* **Working data**:
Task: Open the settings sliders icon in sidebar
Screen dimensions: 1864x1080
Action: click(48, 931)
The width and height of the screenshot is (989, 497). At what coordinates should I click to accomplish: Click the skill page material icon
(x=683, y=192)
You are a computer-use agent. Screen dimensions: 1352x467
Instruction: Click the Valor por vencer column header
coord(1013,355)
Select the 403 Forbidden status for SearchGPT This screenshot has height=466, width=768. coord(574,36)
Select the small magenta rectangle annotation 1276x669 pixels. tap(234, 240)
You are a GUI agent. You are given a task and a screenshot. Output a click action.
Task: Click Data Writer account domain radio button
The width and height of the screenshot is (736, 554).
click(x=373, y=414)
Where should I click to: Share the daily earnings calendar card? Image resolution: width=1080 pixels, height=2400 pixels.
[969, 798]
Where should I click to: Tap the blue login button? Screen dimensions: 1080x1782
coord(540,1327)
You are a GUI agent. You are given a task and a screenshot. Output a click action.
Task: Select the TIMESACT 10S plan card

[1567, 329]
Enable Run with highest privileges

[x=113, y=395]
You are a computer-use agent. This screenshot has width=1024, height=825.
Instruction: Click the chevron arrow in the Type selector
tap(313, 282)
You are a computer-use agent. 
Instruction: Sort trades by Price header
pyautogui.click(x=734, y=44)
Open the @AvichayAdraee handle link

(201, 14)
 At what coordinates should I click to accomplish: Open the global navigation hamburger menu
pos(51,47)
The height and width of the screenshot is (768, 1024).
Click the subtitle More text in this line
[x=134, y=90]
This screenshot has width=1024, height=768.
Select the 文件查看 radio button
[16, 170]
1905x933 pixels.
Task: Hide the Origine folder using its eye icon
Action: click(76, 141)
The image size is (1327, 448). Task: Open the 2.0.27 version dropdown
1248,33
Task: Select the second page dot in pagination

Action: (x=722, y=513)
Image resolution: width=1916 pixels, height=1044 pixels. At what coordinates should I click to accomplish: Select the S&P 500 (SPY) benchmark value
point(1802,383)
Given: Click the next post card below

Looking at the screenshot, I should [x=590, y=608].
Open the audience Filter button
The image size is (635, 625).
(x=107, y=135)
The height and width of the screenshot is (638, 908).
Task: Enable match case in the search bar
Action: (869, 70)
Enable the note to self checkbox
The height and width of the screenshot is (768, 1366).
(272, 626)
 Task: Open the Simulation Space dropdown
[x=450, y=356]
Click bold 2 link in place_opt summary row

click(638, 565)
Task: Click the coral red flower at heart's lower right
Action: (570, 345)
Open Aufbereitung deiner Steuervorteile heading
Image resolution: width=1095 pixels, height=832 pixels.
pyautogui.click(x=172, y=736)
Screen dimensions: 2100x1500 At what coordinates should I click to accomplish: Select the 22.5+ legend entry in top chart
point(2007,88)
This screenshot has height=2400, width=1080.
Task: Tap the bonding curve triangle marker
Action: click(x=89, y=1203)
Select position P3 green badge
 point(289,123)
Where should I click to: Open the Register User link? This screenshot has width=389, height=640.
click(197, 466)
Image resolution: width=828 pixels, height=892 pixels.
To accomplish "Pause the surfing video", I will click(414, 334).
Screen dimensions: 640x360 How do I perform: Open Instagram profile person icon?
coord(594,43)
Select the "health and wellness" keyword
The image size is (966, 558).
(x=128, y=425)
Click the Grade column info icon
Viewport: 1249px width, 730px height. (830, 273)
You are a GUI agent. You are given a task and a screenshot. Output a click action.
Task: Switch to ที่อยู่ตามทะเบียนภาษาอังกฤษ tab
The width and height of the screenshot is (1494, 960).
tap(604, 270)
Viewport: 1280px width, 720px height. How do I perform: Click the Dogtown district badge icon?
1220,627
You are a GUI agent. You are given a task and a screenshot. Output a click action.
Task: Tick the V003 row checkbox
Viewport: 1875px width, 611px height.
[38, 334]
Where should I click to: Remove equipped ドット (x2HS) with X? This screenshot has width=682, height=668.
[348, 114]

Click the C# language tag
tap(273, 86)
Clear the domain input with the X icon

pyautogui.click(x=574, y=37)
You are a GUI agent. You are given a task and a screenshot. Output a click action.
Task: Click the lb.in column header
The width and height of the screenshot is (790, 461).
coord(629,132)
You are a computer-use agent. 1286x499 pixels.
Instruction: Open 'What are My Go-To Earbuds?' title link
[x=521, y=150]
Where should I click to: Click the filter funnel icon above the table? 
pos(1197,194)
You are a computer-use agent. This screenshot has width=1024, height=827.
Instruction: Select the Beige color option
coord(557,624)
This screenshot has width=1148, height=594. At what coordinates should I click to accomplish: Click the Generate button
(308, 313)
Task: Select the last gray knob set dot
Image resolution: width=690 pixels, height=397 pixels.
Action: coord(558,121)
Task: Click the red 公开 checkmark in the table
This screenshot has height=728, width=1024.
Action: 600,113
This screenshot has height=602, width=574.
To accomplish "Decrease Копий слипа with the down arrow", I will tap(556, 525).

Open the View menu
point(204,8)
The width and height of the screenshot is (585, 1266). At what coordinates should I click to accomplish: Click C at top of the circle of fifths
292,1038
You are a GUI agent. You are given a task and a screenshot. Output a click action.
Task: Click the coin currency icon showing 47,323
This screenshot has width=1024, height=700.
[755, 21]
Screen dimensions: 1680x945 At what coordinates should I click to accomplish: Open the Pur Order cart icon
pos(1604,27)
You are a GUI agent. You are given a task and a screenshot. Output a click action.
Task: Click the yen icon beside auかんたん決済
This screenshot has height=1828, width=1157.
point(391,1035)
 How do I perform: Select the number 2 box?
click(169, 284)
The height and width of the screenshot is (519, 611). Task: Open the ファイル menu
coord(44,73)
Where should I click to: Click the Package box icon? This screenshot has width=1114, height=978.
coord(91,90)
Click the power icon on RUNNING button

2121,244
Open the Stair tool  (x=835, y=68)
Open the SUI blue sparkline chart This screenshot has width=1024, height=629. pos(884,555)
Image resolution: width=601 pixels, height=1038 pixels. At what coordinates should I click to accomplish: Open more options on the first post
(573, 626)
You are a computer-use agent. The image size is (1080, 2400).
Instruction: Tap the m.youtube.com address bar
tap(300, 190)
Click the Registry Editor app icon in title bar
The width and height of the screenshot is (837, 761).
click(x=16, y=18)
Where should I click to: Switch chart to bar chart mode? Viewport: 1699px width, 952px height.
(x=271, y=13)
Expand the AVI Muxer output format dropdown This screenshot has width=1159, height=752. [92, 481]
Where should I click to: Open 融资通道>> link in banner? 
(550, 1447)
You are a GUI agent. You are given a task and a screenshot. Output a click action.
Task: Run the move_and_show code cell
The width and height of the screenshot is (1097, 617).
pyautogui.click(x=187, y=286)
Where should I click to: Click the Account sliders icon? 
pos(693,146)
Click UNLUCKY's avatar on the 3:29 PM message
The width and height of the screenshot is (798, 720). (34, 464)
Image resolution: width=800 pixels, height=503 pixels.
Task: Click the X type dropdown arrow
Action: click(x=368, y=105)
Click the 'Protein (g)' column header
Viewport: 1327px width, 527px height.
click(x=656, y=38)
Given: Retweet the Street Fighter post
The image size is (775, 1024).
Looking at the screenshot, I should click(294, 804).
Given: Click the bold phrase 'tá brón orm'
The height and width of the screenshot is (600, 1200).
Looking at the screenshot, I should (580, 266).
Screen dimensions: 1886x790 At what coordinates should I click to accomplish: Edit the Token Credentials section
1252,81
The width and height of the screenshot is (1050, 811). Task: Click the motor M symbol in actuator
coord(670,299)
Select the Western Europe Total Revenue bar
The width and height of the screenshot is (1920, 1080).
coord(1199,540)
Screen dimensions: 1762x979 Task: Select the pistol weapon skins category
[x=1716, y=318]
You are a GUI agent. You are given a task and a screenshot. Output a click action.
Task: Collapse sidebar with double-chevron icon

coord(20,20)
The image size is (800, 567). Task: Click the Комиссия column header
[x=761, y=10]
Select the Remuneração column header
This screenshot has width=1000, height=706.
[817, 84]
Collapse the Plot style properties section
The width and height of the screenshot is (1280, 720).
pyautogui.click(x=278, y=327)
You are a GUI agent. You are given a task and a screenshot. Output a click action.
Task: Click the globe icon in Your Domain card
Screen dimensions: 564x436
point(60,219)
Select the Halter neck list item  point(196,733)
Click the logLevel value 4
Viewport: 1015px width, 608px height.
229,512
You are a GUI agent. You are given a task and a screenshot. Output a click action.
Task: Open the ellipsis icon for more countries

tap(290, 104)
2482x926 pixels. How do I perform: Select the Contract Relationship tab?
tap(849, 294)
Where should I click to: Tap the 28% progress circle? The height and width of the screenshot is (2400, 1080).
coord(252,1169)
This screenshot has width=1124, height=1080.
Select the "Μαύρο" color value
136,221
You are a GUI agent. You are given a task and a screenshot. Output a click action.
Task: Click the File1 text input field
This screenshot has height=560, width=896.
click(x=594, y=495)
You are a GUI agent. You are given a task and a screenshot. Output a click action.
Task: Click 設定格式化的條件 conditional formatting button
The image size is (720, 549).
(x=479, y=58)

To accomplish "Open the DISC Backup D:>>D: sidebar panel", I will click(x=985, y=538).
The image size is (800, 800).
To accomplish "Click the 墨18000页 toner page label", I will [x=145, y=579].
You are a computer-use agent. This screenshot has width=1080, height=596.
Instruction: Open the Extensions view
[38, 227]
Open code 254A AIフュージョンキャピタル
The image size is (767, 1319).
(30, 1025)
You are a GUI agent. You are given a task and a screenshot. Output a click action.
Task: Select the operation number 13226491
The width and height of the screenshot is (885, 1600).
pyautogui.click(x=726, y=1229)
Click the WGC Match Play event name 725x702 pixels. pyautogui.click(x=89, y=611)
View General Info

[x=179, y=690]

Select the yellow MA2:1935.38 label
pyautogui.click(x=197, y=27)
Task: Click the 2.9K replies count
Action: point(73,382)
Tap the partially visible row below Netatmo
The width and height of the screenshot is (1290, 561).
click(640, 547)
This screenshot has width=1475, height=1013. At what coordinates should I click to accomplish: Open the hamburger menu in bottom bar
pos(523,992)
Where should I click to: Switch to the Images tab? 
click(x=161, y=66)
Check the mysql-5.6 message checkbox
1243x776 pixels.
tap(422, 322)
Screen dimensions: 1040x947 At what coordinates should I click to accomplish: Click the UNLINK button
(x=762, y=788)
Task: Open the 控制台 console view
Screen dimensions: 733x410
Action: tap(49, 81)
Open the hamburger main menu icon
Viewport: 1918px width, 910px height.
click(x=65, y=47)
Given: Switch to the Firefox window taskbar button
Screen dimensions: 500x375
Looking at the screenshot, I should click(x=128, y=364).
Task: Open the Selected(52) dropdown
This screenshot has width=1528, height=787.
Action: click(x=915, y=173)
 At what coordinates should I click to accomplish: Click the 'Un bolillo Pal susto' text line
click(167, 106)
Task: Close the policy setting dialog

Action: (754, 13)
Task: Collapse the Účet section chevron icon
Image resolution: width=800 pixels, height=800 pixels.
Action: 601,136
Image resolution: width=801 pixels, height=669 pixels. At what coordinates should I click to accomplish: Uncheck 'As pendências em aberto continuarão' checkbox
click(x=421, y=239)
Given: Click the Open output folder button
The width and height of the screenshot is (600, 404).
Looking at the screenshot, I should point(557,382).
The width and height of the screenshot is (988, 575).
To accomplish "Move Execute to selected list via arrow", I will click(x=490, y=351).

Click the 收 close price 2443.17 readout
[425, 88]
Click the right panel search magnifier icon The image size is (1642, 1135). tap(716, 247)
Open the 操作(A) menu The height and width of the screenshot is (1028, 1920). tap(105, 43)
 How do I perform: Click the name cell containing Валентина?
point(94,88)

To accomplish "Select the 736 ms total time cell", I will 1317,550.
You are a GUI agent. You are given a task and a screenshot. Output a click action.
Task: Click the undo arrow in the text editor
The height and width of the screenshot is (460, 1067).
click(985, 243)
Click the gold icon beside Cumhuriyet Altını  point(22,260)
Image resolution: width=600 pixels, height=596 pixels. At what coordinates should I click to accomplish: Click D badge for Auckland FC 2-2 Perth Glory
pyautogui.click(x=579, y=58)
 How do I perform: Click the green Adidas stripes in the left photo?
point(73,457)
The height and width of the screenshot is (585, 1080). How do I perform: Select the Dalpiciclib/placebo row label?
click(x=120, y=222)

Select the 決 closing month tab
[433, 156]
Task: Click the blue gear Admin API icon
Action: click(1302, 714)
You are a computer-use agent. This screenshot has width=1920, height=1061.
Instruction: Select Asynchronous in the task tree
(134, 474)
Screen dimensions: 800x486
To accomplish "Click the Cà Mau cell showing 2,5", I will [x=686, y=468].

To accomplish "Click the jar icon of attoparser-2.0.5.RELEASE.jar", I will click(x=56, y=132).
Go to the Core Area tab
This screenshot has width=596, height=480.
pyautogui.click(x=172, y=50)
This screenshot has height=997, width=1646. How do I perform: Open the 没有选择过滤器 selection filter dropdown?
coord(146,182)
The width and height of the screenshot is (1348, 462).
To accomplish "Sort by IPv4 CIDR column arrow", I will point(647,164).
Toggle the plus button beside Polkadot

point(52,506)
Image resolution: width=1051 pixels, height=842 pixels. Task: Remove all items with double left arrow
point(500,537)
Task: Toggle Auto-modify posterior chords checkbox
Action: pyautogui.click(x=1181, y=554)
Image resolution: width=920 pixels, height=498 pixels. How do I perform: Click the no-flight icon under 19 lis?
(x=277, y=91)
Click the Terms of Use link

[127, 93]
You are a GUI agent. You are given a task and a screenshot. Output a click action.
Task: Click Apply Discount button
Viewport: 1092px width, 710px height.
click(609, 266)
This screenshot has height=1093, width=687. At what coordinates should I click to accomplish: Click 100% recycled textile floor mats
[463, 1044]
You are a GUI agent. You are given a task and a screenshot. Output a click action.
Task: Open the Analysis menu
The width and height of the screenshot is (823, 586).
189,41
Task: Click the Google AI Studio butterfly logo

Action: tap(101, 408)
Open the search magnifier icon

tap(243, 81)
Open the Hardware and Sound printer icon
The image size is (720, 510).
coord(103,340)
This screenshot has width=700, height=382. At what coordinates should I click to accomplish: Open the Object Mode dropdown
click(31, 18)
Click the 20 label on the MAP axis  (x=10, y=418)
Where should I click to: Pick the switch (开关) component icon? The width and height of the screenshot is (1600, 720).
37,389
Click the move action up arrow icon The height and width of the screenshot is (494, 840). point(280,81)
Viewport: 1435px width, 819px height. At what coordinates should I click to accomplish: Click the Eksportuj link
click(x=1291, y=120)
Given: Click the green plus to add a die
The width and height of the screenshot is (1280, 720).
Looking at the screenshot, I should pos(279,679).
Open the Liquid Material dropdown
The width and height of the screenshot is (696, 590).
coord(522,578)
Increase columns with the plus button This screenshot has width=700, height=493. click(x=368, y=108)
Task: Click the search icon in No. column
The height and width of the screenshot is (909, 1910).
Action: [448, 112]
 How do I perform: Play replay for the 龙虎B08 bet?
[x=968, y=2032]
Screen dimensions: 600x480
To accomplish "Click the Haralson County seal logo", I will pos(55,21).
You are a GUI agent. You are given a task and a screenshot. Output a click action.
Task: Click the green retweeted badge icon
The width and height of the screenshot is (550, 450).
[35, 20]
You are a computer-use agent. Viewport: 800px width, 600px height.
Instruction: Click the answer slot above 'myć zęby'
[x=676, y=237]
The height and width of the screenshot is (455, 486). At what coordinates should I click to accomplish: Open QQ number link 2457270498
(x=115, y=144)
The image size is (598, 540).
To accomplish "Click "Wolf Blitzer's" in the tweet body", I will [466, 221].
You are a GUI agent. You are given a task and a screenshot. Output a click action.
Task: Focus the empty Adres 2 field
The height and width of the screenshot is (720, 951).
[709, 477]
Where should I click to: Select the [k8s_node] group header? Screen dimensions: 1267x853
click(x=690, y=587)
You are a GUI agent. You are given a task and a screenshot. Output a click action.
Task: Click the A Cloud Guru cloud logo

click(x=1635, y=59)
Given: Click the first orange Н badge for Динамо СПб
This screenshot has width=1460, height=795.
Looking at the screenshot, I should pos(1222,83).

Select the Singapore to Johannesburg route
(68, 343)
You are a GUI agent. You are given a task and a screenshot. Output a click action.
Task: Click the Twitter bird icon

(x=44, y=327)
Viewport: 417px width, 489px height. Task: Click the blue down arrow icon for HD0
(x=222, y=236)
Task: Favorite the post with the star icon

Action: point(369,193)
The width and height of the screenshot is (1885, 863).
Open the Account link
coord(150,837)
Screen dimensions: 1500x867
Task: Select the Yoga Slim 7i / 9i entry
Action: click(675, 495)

* **What the task asks**:
Out of the data above, give again only the lines starting at the one holding "The height and width of the screenshot is (585, 1080)." and ending at the one holding "Task: Click Apply Discount button", unchanged.

* **Exercise solution**:
The height and width of the screenshot is (585, 1080). How do I perform: Select the Dalpiciclib/placebo row label?
click(x=120, y=222)

Select the 決 closing month tab
[433, 156]
Task: Click the blue gear Admin API icon
Action: click(1302, 714)
You are a computer-use agent. This screenshot has width=1920, height=1061.
Instruction: Select Asynchronous in the task tree
(134, 474)
Screen dimensions: 800x486
To accomplish "Click the Cà Mau cell showing 2,5", I will [x=686, y=468].

To accomplish "Click the jar icon of attoparser-2.0.5.RELEASE.jar", I will click(x=56, y=132).
Go to the Core Area tab
This screenshot has width=596, height=480.
pyautogui.click(x=172, y=50)
This screenshot has height=997, width=1646. How do I perform: Open the 没有选择过滤器 selection filter dropdown?
coord(146,182)
The width and height of the screenshot is (1348, 462).
To accomplish "Sort by IPv4 CIDR column arrow", I will point(647,164).
Toggle the plus button beside Polkadot

point(52,506)
Image resolution: width=1051 pixels, height=842 pixels. Task: Remove all items with double left arrow
point(500,537)
Task: Toggle Auto-modify posterior chords checkbox
Action: pyautogui.click(x=1181, y=554)
Image resolution: width=920 pixels, height=498 pixels. How do I perform: Click the no-flight icon under 19 lis?
(x=277, y=91)
Click the Terms of Use link

[127, 93]
You are a GUI agent. You are given a task and a screenshot. Output a click action.
Task: Click Apply Discount button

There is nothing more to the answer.